Google contradice los preceptos de Steve Jobs: más prestaciones y menos diseño
El Gmail tiene cambios. Como es usual en los servicios gratuitos de las grandes compañías, el servicio se cambia, remoza y los dueños (que no el usuario) imponen nuevas condiciones. El usuario se entera cuando clica, nunca una carta, ni un anuncio, ni un gracias por tu apoyo y trágate mis anuncios publicitarios.

La historia es la misma con Gmail de Google, aunque, en este caso, el usuario sufre menos trauma porque el diseño apenas se altera (aunque yo no he logrado encontrar cómo se hace ahora para buscar un contacto único dentro de la lista de contactos). Y lo que promociona Google es más almacenamiento, que ya era mucho.
Las otras novedades no son para dar saltos. Más que prestaciones nuevas, son formas de cobrar el servicio gratuito: ¿un nuevo gestos de contactos? No, es un lector de direcciones electrónicas, para agrandar un banco ya gigante de correos reales. Aún no se utiliza con fines comerciales, pero nombres, direcciones y otros datos personales de gente real están allí, en la gran memoria de Google. Y, por supuesto, forma parte de su capital.

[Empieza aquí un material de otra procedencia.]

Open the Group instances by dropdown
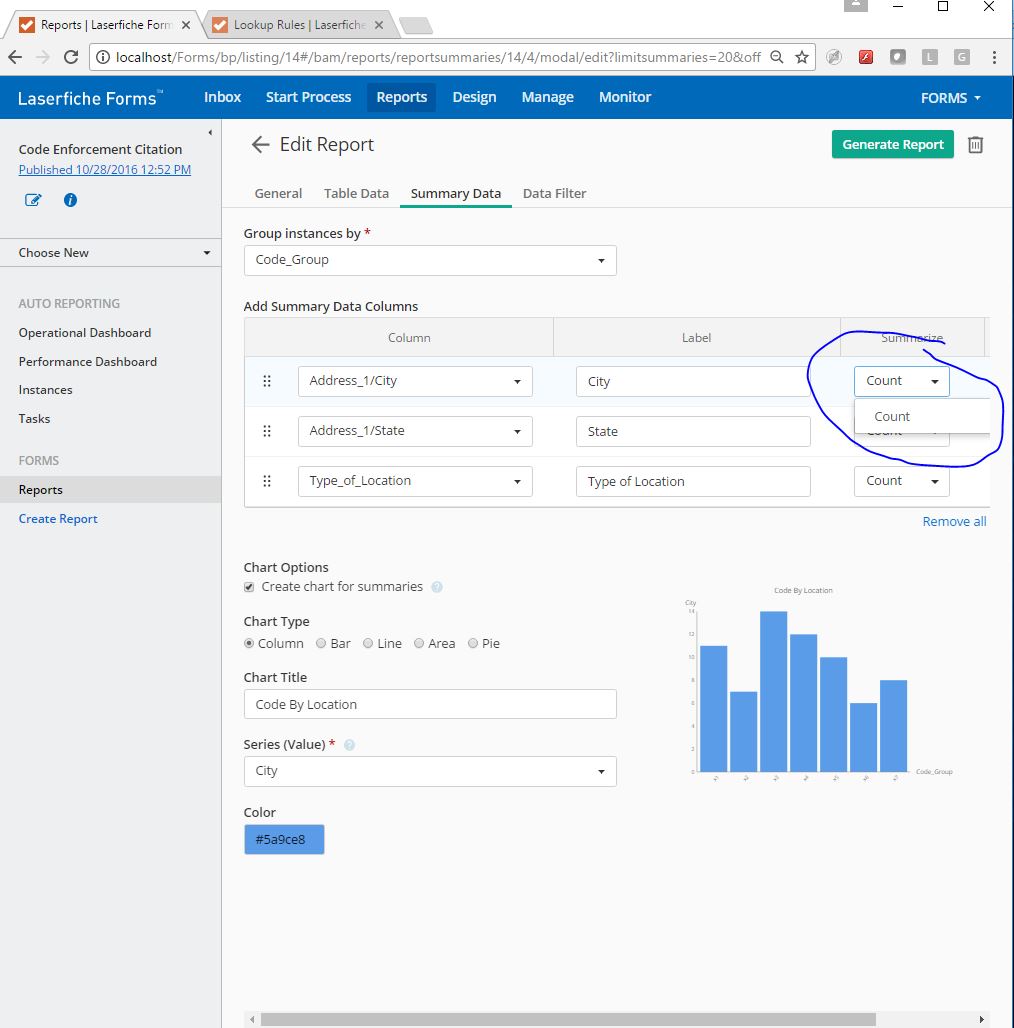This screenshot has height=1028, width=1014. pyautogui.click(x=430, y=260)
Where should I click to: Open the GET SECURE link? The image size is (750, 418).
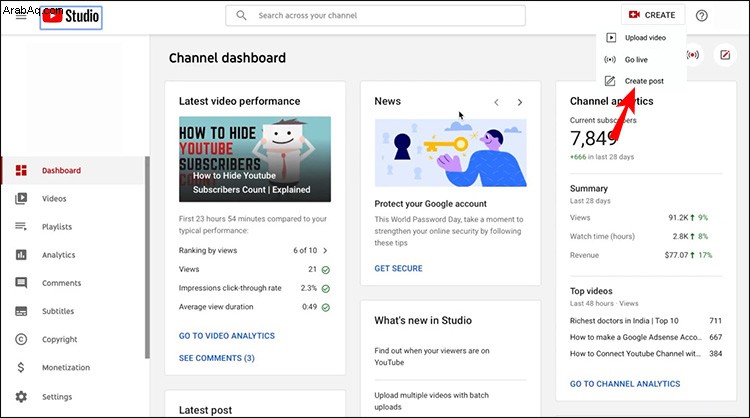point(398,268)
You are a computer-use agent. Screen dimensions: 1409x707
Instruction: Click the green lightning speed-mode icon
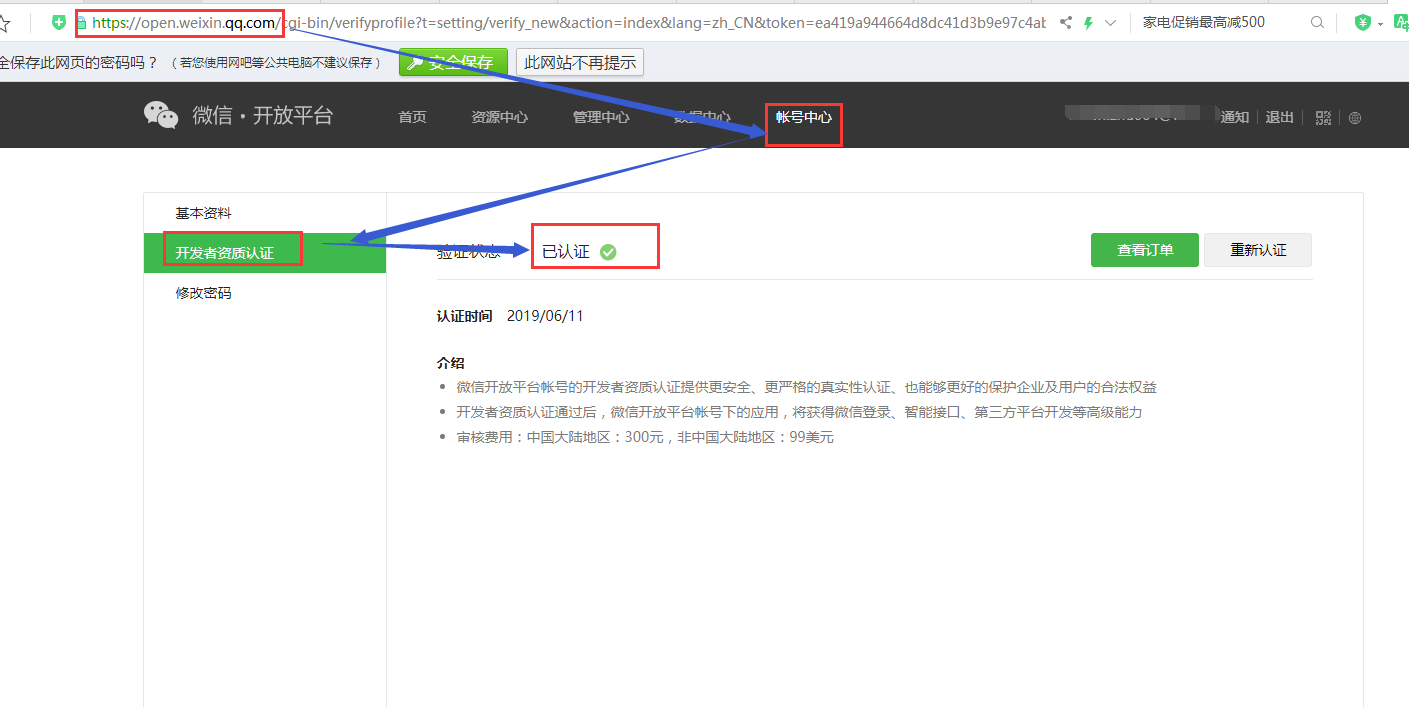(x=1088, y=22)
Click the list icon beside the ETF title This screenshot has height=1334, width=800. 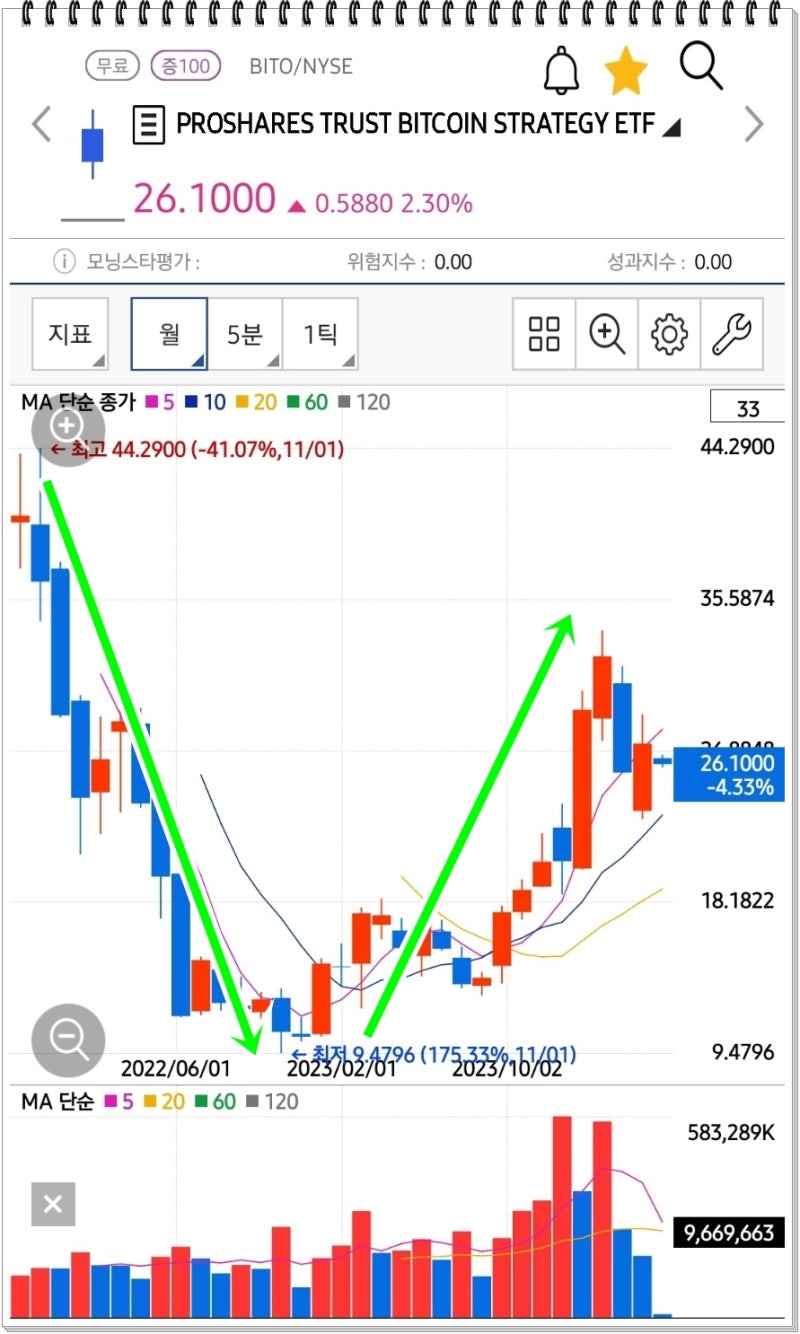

¿Integración con Google Docs? No es más que la estrategia de Gates: intrincar los servicios unos con otros para destruir la competencia. Un monopolio en surgimiento.
Pero, en contradicción con todas las lecciones de Steve Jobs y Apple, el diseño permanece básicamente igual. No será por la pirotecnia, minimalismo arquitectónico de tendencia vanguardista o colores puros que Gmail captará más adetos.